C’est le cardinal de Richelieu qui, par édit royal, établit en 1627 la compagnie des Cent Associés dont le but est à la fois commercial et missionnaire. Cet édit interdit toute émigration protestante en Nouvelle-France et accorde la «naturalité» française aux Amérindiens convertis et francisés. La compagnie des Cent Associés doit favoriser le passage de missionnaires et de colons de manière à développer la colonie naissante.

Si les récollets et les jésuites ont été originellement invités, au début du siècle, à participer au travail d’évangélisation (avec les capucins en Acadie), seuls les jésuites (et les capucins, toujours en Acadie) reviennent en 1632, après le départ des Anglais. Ce retour, la compagnie de Jésus le doit à ses appuis à la cour: Richelieu, le père Joseph, et à un de leurs amis et futur gouverneur de Québec: Jean de Lauzon, administrateur de la compagnie des Cent Associés.

Données enregistrées:
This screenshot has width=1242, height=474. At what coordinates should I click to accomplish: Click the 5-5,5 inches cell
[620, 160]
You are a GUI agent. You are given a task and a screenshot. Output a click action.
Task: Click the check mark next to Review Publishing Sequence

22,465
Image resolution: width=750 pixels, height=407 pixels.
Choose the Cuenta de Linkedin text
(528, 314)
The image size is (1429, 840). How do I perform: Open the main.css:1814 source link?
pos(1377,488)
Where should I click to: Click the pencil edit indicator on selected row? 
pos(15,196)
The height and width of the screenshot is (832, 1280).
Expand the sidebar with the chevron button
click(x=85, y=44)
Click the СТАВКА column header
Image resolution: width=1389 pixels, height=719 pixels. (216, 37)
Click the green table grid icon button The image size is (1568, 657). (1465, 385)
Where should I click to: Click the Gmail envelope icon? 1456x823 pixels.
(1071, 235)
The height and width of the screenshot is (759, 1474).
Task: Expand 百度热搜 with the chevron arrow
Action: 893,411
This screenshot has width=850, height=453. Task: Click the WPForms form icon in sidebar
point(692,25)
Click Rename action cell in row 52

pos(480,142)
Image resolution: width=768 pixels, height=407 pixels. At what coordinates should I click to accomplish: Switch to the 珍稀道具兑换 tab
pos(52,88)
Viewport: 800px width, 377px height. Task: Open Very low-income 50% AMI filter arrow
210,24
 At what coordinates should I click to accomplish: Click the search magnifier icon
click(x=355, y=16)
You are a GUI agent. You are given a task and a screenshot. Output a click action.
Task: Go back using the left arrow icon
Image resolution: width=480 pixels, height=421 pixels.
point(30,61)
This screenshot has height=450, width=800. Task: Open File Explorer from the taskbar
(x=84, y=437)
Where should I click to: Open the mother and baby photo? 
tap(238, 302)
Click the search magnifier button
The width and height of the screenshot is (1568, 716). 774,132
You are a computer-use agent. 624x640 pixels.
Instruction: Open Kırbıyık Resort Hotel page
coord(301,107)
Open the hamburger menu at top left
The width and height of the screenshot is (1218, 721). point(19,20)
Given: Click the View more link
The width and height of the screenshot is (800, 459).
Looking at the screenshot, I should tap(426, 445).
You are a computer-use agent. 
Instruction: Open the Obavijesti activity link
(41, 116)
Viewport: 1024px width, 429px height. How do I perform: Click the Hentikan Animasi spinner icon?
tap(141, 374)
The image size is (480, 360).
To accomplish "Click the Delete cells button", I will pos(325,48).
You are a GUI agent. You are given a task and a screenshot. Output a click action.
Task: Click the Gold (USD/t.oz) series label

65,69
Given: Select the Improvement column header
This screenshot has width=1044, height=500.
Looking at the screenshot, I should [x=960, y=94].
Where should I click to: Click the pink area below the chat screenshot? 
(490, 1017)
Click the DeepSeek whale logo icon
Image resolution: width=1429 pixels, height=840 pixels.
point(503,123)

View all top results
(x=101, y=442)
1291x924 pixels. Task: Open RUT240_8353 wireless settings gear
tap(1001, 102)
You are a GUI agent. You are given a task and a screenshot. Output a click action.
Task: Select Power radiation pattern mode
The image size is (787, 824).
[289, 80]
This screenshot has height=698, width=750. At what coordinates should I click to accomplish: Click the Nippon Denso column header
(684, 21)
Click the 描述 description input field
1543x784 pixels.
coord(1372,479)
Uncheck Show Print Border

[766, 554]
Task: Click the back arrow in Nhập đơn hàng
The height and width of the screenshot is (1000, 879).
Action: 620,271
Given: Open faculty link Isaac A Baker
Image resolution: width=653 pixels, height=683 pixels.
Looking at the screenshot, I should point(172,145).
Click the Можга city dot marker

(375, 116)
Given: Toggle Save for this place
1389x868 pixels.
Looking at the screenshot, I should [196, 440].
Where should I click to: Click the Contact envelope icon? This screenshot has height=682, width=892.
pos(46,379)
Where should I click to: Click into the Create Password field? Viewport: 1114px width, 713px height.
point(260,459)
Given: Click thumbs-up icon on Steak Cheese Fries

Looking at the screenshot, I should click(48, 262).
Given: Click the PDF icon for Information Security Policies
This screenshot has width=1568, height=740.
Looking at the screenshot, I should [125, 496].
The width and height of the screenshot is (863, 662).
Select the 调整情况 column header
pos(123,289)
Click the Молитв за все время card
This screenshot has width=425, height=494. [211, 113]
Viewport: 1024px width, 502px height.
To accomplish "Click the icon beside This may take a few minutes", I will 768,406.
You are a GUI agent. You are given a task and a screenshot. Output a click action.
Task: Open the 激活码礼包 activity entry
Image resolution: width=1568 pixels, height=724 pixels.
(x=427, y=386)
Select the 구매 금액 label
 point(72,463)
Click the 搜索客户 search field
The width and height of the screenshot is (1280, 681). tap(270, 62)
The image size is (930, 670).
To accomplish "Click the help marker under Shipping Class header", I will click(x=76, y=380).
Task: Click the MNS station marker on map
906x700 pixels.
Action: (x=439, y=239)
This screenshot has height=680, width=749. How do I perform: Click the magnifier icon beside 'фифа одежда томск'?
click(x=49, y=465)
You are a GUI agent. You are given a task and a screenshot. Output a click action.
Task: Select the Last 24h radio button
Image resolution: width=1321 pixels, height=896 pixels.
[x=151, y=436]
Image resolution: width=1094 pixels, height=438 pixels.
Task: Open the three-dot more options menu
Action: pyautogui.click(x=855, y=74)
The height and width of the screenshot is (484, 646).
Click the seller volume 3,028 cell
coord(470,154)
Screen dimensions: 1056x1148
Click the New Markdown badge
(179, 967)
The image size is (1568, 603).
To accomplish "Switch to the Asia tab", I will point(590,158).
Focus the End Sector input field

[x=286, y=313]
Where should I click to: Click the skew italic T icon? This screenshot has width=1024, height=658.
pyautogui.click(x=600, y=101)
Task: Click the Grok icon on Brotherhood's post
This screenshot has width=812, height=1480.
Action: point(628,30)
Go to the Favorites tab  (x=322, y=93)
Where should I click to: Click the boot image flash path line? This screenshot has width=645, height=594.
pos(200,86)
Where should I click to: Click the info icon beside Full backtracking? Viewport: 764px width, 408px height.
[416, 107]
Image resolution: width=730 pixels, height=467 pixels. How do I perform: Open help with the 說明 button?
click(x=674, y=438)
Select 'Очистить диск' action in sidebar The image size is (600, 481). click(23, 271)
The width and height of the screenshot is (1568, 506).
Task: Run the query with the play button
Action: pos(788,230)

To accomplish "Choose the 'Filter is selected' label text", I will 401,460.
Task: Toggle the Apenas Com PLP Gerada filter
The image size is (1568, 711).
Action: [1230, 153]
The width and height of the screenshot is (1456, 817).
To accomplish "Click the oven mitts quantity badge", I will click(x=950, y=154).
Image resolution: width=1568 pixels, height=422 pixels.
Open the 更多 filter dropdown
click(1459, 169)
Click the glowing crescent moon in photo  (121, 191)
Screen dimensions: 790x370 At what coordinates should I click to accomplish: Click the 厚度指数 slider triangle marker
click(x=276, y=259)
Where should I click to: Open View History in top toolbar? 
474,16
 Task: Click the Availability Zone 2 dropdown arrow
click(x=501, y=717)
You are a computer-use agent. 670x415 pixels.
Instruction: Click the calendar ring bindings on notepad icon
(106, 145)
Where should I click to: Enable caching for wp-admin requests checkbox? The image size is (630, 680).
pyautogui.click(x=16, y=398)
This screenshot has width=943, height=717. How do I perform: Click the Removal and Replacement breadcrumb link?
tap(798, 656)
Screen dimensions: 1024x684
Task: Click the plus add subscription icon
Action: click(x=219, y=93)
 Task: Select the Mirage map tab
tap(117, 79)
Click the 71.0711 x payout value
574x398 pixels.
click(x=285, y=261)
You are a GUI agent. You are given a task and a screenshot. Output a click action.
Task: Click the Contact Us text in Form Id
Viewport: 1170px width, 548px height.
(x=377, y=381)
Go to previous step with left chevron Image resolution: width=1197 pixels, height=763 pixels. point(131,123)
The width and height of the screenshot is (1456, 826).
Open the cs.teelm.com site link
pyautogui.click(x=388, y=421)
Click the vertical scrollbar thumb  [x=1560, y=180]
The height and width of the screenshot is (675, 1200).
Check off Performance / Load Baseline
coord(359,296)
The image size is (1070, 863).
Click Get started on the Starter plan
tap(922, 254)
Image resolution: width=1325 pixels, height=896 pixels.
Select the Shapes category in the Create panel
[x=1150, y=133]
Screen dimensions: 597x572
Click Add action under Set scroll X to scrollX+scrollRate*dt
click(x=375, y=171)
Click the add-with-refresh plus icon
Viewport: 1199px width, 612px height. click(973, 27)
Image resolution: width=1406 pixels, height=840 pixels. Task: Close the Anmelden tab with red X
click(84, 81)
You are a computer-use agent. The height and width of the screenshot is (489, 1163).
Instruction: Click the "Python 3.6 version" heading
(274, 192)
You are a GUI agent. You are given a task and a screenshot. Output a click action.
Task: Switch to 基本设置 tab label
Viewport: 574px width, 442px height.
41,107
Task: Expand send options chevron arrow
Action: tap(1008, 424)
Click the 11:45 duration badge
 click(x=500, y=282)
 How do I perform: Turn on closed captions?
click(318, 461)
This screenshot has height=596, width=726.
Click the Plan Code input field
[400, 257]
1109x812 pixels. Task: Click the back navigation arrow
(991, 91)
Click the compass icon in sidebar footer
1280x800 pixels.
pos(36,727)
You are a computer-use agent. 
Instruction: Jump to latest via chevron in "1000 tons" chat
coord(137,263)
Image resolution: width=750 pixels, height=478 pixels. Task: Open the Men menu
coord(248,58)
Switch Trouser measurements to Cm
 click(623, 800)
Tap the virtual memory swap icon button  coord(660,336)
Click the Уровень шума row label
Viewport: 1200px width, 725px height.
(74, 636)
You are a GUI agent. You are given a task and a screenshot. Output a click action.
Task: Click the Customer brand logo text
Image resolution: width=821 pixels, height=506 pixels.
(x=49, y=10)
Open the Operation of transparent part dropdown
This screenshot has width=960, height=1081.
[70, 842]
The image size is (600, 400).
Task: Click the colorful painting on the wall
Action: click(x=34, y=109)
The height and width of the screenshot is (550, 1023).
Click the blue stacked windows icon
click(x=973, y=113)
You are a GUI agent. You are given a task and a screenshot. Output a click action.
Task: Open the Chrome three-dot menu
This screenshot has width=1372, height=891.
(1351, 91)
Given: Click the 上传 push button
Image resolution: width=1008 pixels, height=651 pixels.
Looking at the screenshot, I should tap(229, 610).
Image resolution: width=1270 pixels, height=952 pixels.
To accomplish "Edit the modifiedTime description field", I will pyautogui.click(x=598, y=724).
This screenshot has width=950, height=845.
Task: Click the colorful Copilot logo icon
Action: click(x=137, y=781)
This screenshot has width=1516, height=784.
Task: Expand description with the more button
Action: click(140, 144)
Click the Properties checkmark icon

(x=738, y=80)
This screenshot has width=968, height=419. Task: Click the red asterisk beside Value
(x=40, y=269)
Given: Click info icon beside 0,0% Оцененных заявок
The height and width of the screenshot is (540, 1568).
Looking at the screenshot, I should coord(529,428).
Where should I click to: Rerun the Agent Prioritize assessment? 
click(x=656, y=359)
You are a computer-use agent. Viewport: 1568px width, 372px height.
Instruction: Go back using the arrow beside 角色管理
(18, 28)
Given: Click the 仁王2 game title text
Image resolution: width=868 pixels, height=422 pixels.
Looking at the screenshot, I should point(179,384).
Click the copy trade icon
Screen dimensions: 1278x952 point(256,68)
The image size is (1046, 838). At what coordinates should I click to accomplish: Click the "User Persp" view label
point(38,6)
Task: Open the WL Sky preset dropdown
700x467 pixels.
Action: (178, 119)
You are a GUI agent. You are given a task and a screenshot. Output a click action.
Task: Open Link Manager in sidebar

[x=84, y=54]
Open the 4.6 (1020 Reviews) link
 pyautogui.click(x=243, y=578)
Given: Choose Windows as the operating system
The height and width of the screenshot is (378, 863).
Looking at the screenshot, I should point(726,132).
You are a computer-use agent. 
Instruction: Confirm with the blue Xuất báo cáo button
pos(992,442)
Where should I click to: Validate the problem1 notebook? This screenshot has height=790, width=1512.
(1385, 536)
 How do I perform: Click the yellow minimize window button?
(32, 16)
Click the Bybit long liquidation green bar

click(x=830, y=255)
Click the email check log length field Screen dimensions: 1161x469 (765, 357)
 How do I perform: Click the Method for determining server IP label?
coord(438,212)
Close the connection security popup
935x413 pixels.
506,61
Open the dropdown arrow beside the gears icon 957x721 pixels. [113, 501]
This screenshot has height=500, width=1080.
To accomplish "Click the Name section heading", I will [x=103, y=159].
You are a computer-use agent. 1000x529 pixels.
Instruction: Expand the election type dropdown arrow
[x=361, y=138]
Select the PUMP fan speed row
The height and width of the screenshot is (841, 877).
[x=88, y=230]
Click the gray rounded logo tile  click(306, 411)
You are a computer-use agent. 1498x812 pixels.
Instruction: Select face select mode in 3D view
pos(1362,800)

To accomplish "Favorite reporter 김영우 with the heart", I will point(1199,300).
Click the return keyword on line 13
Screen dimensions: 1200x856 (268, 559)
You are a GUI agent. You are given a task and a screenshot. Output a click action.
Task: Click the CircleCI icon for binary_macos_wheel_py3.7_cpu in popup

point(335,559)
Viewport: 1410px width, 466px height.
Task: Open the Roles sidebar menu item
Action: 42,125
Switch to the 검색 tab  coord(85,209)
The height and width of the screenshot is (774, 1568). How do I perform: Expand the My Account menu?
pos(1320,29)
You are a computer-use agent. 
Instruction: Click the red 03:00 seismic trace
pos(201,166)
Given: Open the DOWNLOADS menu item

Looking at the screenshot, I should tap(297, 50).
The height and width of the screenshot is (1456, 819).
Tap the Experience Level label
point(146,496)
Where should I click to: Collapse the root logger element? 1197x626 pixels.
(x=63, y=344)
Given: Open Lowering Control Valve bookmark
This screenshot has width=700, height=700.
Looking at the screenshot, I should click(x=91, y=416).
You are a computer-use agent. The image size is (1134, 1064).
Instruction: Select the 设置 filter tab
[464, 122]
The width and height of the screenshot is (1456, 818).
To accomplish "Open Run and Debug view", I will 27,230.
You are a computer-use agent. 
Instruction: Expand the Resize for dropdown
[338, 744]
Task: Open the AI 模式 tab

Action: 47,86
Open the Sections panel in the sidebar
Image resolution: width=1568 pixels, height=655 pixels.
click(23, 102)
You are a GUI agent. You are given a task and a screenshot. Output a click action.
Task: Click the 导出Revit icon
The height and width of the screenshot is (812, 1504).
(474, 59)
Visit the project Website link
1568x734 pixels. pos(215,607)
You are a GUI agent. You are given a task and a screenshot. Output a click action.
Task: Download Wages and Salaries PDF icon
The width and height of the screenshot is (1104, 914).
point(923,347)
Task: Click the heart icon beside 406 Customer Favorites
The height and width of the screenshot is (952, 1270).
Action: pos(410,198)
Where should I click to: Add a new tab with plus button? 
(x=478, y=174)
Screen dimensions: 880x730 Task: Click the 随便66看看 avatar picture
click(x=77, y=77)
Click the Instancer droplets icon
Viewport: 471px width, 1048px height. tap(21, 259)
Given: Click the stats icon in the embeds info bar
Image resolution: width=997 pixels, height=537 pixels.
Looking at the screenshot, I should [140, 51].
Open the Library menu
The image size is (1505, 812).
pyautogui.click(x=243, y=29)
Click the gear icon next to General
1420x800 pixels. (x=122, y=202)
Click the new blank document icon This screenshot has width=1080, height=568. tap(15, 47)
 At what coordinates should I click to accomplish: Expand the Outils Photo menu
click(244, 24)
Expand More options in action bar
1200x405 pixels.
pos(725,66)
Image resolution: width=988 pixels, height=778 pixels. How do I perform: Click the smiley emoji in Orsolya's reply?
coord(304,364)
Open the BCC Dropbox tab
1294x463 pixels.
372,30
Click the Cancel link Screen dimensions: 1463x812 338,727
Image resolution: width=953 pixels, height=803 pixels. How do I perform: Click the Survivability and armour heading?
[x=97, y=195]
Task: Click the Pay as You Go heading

## CONSIGNE
D'après le texte sur la compagnie des Cent Associés, qui a établi cette compagnie, et en quelle année ?

## RÉPONSE
Le cardinal de Richelieu l'a établie en 1627, par édit royal.